By Zack Quaintance
At his first SDCC as Marvel’s editor-in-chief, C.B. Cebulski held a “podcast format” get-to-know-you conversation, during which he talked to his friend of nearly two decades Skottie Young about his background as a professional and a fan, advice for aspiring creators, and a vague incident in a hotel room that Young was refused to discuss.
More on that last one later (I attended a panel about building suspense this morning, can you tell?). Marvel’s Cebulski conversation panel was a bit of a come down from the mic drop moment that preceded it, wherein the publisher announced a new Vision comic from Chelsea Cain (ask me about my android agenda), Marc Mohan, and Aud Koch. That panel saw Cebulski and some of Marvel’s top creatives also talking specific details about stories and characters, going so far as to introduce new books. It was really exciting and very cool.
This one, however, was more like a first date. Childhoods and old jobs were discussed, polite compliments were exchanged, and touchy subjects were mitigated (organizers said at the start that they were pre-screening audience questions…ahem).

· · · ·

Complete the following:
a - Translate this sentence from the SDCC panel report into Spanish: "This one, however, was more like a first date."
b - Copy the passage of the SDCC panel report starting with "This one, however, was" and going on through "pre-screening audience questions…ahem).".
The rows that follow come from a different source than the SDCC panel report.

· · · ·

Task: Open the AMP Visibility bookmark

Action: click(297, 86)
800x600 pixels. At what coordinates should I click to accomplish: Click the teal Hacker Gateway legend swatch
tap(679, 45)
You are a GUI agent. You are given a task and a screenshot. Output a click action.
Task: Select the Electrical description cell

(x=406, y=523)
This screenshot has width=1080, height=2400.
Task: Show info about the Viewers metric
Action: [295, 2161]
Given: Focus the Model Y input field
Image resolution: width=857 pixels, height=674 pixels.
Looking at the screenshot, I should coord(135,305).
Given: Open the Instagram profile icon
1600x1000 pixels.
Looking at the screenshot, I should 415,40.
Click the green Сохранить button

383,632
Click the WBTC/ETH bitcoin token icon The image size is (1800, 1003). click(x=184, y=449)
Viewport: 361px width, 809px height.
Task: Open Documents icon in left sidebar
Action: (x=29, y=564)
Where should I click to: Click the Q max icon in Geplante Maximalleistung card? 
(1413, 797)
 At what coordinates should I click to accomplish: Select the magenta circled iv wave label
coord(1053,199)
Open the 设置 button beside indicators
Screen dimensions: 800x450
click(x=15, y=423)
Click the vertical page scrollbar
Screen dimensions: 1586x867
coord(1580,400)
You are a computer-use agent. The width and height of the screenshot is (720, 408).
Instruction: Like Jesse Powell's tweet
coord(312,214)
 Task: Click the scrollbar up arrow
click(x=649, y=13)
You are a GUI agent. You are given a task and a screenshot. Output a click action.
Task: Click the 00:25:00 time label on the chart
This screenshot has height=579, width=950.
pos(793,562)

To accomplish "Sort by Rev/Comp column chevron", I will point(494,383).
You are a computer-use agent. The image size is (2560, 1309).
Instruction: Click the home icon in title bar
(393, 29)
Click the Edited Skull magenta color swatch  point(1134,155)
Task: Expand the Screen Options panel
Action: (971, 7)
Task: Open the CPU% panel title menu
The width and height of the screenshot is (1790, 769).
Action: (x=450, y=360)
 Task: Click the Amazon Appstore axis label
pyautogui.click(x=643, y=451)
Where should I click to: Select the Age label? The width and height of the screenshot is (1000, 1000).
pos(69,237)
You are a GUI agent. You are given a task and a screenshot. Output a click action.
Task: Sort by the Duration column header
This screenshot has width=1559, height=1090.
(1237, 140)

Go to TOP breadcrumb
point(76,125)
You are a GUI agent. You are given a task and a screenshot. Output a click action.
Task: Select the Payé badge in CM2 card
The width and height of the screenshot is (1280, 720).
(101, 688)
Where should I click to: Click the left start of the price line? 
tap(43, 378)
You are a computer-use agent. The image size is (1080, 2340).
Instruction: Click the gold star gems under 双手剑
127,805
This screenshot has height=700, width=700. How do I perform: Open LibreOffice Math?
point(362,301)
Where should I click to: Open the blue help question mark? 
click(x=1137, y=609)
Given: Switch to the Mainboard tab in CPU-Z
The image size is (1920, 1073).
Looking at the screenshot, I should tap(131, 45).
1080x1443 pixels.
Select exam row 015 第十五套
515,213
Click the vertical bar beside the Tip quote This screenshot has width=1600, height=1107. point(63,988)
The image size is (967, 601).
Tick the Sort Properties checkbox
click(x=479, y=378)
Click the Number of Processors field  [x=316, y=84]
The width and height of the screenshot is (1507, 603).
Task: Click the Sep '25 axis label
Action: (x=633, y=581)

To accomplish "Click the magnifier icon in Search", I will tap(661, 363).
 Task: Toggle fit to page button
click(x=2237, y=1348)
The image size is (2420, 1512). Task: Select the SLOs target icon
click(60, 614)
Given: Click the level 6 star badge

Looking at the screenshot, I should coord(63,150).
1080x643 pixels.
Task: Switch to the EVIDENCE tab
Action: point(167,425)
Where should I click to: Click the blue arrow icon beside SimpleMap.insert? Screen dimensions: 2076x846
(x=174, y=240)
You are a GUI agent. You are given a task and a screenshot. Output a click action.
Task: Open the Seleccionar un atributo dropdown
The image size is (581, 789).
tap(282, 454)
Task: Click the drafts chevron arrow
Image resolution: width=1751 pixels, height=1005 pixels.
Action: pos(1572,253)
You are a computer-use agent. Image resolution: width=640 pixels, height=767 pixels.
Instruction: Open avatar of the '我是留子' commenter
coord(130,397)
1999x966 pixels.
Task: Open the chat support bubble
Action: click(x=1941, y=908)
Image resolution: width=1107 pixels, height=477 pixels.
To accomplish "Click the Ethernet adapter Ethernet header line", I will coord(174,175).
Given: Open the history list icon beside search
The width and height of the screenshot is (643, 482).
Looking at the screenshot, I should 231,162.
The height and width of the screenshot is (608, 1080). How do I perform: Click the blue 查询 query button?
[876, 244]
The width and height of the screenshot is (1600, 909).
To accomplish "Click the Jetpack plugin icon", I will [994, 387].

· · · ·

Final results:
a - Este, sin embargo, fue más como una primera cita.

b -
This one, however, was more like a first date. Childhoods and old jobs were discussed, polite compliments were exchanged, and touchy subjects were mitigated (organizers said at the start that they were pre-screening audience questions…ahem).